Phantom limb pain is pain experienced by a person who has had a limb removed (amputated), through trauma or medical necessity, but still feels pain in the region of the removed limb. It feels like the limb is still there and that it is a painful limb. It's called 'phantom' because the limb is not real.... but the pain is very real! As well as pain, the limb might feel larger or smaller, tingly, burning, tight or fuzzy, or various other 'sensations'.
How is a limb painful when it isn't really there?
The brain receives sensory information from each part of your body so that it can 'know' what's happening in your body at any time and control it, move it, park it etc.. When you touch your arm, the sensation reaches the spinal cord and goes to the brain's sensory cortex. The part of the sensory cortex which represents the arm 'lights up', informing you that the sensation comes from your arm.

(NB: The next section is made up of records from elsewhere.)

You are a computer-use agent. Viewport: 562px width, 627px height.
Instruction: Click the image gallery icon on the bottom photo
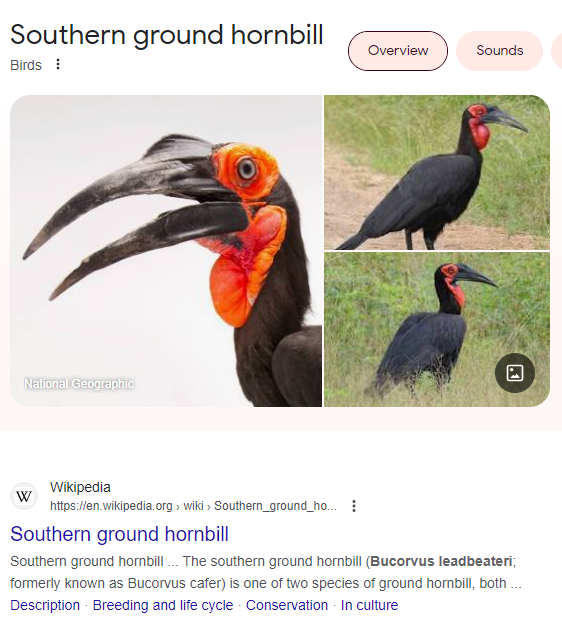[514, 373]
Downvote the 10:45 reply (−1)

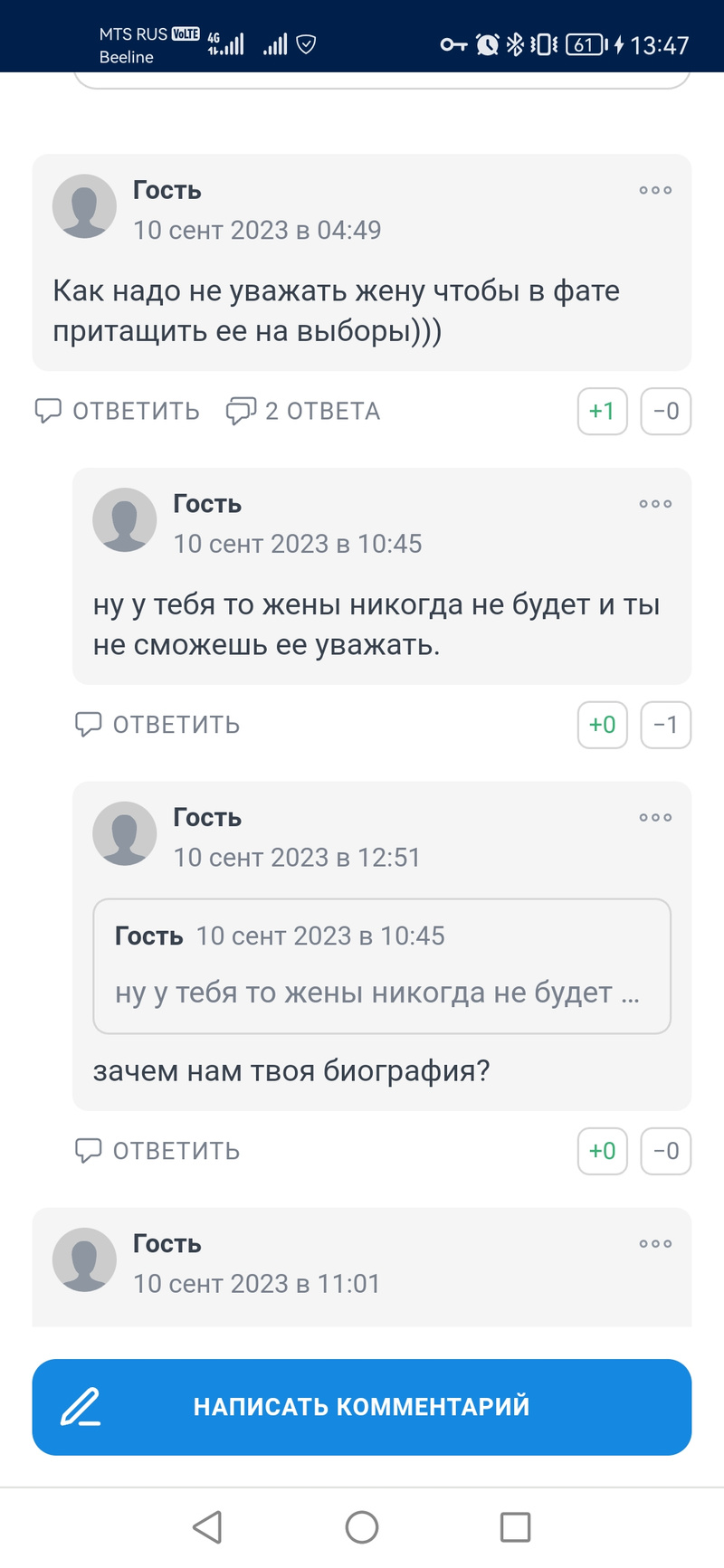pyautogui.click(x=665, y=726)
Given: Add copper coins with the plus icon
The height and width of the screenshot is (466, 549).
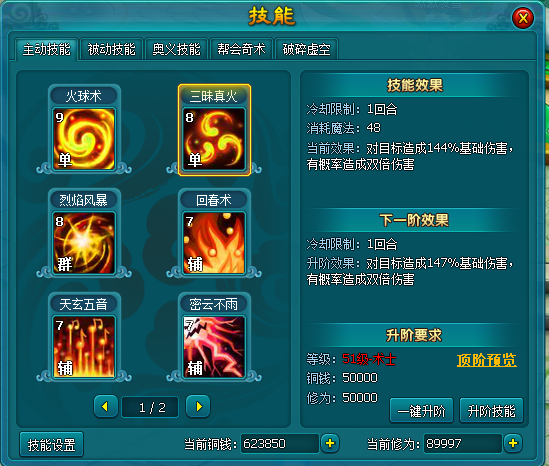Looking at the screenshot, I should 330,443.
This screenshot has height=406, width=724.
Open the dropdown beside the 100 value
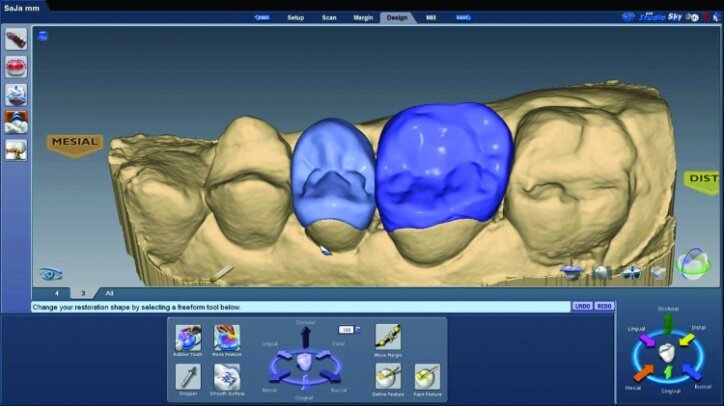click(357, 329)
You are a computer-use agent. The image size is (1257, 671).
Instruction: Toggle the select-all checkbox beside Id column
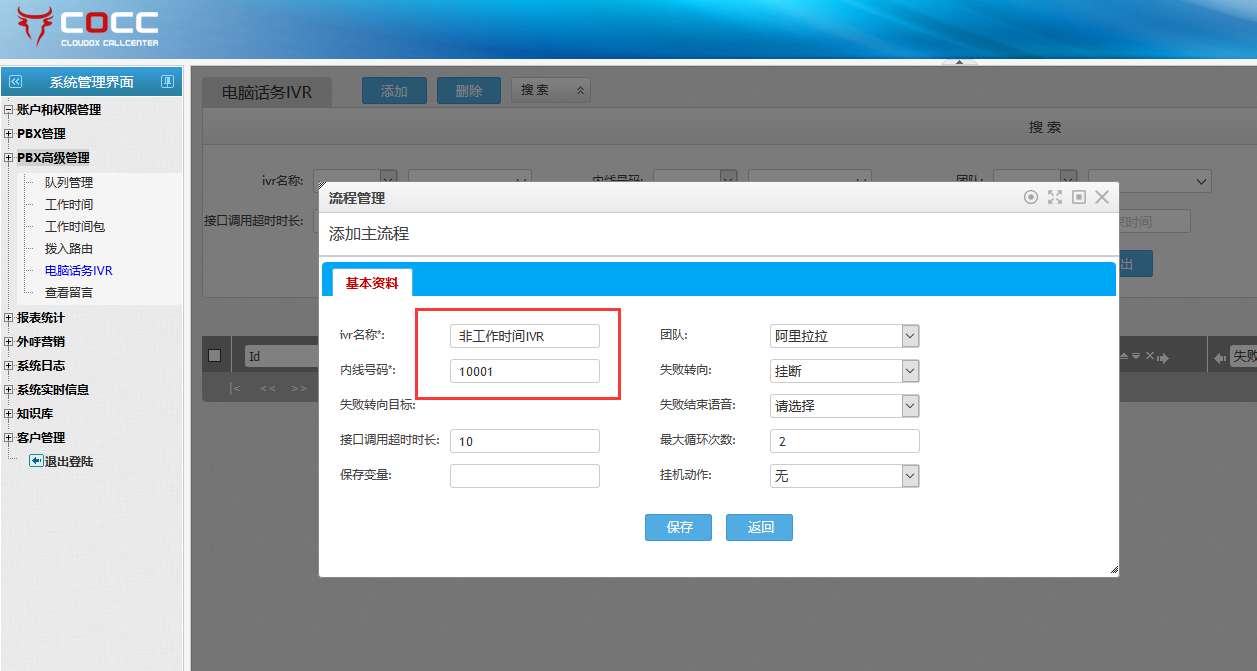point(214,356)
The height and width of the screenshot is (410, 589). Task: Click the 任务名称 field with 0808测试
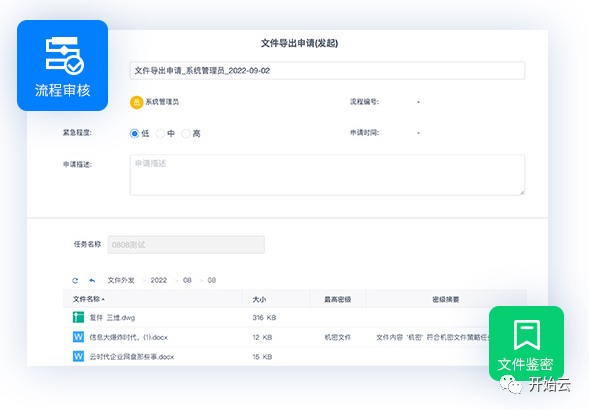tap(186, 245)
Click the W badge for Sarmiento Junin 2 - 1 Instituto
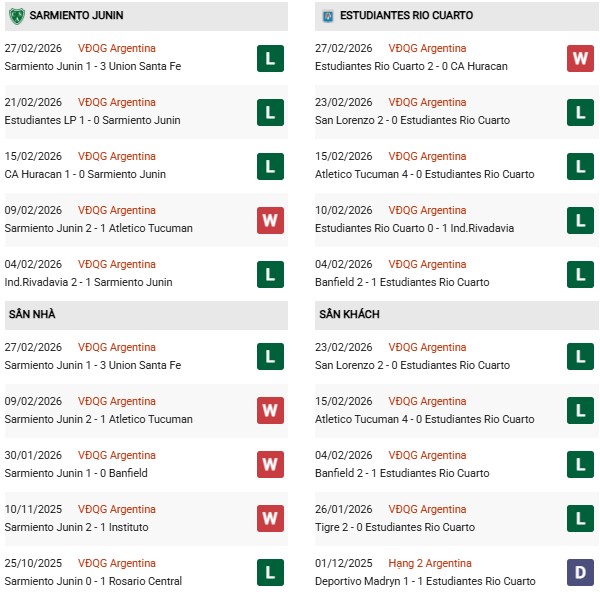 click(270, 519)
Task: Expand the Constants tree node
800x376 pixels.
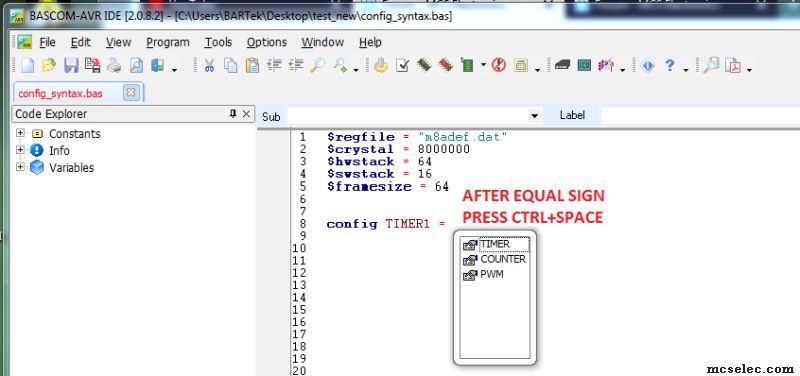Action: click(x=20, y=133)
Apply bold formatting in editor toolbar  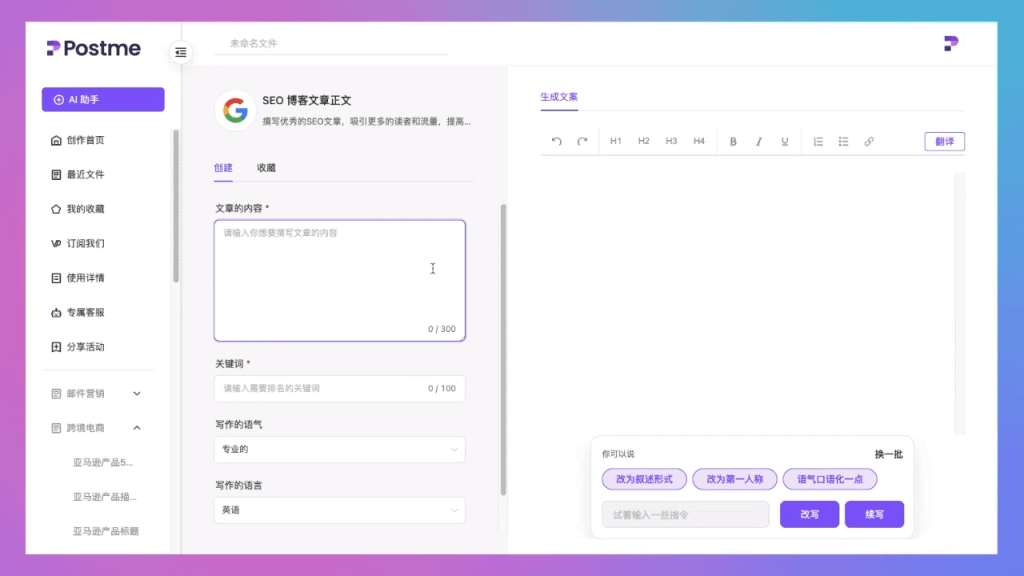tap(733, 141)
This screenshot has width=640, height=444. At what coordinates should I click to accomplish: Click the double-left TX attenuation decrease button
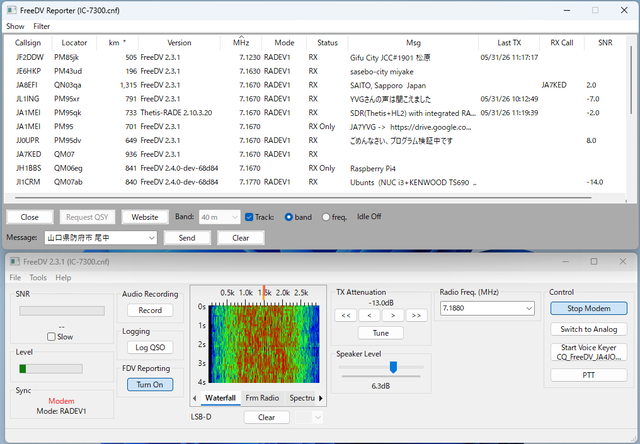click(346, 315)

However, when the arm is amputated, and the sensory cortex still lights up when stimulated, the brain interprets that 'lighting up' as a stimulus coming from the arm. therefore, the fault is in the brain's sensory cortex, not the arm.... which isn't there.
When a sensory stimulus a painful one?
When the brain cannot interpret the stimulus logically, an illogical stimulus is threatening to the brain as it could be dangerous.
So the brain may generate the pain and/or amplify the stimulus into pain to alert you to the threat.
What can be done for phantom limb pain?
The brain can be retrained so that it no longer interprets the information in the sensory cortex as coming from the 'limb'. Sensory processing can be altered using tactility training strategies and mirror therapy. If there is also pain amplification through central sensitisation then effective pain science education and lifestyle alterations can be very useful in reducing the pain experience and reducing pain-related disability.